How are H-1B wage levels calculated? Each level is a fixed percentile of the local government (OEWS) wage distribution for your occupation’s SOC code and metro area: Level I = 17th, Level II = 34th, Level III = 50th, Level IV = 67th. Your level is the highest one your gross base salary equals or exceeds. Because the dollar value of each percentile changes by occupation and city, the same salary can be a different level in a different metro.

Does paying more improve my H-1B odds? Yes, mechanically: a higher wage that clears the next level’s percentile adds an entry, and DHS projects odds of roughly 15.29% at Level I rising to 61.16% at Level IV. But you cannot inflate a junior role to a senior level to farm entries. USCIS scrutinizes whether the wage level, job classification, and description align, and a mismatch can trigger denial or revocation. Raise the number only when the actual seniority of the role supports it.

Does equity count toward the wage level? No. The proffered wage is gross base salary only. Bonuses, RSUs, and stock options are invisible to the wage-level calculation, which is why equity-heavy startup offers to early-career engineers often register at Level I even when the founder thinks of them as much larger packages.

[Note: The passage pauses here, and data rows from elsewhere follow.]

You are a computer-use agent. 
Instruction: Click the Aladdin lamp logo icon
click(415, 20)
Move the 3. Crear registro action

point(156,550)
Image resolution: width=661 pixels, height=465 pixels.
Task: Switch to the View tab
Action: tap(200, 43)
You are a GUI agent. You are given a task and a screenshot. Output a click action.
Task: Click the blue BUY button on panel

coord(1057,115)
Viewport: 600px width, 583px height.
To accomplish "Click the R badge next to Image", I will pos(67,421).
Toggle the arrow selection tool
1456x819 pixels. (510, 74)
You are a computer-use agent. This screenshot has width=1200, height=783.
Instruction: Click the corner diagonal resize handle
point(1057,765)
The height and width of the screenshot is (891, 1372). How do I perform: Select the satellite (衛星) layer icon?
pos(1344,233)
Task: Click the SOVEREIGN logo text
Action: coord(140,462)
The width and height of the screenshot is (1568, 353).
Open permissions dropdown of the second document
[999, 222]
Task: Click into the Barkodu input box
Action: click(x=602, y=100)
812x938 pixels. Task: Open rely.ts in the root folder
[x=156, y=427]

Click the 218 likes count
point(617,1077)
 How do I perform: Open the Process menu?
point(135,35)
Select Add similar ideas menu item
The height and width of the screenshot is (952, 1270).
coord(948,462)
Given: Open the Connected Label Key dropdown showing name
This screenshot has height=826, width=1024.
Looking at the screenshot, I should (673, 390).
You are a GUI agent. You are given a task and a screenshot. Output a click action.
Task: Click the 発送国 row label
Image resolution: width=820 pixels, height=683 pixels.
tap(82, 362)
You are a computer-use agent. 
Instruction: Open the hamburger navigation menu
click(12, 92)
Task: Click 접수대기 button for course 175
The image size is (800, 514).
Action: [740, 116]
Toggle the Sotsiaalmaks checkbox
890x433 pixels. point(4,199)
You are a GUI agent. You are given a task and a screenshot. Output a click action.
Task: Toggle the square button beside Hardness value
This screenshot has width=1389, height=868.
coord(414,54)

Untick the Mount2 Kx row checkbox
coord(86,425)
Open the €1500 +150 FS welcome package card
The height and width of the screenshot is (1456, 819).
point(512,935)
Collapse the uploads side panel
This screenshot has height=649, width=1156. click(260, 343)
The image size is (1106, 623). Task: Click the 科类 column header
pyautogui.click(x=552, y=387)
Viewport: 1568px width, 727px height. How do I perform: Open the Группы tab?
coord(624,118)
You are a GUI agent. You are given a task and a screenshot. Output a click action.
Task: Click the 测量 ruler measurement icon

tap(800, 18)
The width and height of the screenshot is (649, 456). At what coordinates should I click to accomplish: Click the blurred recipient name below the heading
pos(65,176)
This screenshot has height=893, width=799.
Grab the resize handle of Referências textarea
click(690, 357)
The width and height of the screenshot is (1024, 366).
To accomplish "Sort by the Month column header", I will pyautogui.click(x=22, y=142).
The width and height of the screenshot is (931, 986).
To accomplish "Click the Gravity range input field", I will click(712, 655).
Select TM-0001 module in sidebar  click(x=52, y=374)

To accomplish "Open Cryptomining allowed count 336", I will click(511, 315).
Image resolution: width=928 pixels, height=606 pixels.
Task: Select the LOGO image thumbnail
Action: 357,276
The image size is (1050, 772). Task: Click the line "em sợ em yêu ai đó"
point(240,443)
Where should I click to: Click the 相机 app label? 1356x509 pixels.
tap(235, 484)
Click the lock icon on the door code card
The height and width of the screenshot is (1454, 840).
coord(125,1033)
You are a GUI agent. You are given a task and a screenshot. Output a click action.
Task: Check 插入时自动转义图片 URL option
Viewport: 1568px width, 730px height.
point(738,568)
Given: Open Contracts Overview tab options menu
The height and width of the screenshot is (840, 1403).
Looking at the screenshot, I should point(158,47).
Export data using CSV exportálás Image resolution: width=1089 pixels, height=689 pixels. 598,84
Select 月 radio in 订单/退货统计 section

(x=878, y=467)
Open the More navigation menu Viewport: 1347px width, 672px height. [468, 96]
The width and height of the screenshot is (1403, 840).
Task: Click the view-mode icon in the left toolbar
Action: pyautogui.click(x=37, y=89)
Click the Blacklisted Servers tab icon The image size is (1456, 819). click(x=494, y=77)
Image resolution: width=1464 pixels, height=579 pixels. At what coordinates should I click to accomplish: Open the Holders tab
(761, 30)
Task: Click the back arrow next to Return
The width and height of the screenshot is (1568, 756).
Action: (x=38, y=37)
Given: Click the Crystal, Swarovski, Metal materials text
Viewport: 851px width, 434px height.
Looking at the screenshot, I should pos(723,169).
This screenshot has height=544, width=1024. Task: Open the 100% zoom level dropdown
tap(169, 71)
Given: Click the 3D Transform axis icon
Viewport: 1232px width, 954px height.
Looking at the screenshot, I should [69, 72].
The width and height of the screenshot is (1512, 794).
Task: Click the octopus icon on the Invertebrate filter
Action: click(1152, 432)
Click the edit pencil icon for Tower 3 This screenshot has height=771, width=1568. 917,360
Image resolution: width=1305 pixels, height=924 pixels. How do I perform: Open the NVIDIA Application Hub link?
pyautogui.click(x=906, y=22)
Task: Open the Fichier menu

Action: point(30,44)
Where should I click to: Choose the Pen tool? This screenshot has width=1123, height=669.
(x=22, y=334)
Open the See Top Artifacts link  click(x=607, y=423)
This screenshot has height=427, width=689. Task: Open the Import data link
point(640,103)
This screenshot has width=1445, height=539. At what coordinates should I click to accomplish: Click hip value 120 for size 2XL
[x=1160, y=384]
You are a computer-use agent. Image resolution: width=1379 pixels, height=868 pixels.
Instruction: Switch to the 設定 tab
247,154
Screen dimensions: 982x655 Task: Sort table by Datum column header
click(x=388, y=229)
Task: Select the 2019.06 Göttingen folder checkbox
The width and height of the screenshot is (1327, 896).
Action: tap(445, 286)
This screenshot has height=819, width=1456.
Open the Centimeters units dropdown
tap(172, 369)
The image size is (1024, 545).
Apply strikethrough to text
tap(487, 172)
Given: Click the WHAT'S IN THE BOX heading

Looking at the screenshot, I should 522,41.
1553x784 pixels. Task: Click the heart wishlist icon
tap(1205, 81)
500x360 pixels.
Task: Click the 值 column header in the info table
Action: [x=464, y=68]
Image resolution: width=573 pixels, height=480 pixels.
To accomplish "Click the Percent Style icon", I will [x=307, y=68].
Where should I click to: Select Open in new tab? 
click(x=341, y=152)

Is the higher wage-level requirement law yet? No. The DOL rule that would raise the percentile floors (Level I to 34th, II to 52nd, III to 70th, IV to 88th) was a proposed rule published March 27, 2026, and was in its comment period as of this writing. No final rule had published. Treat it as a scenario to plan for, not a current requirement, and confirm the current thresholds with the FLC Data Center and your immigration attorney.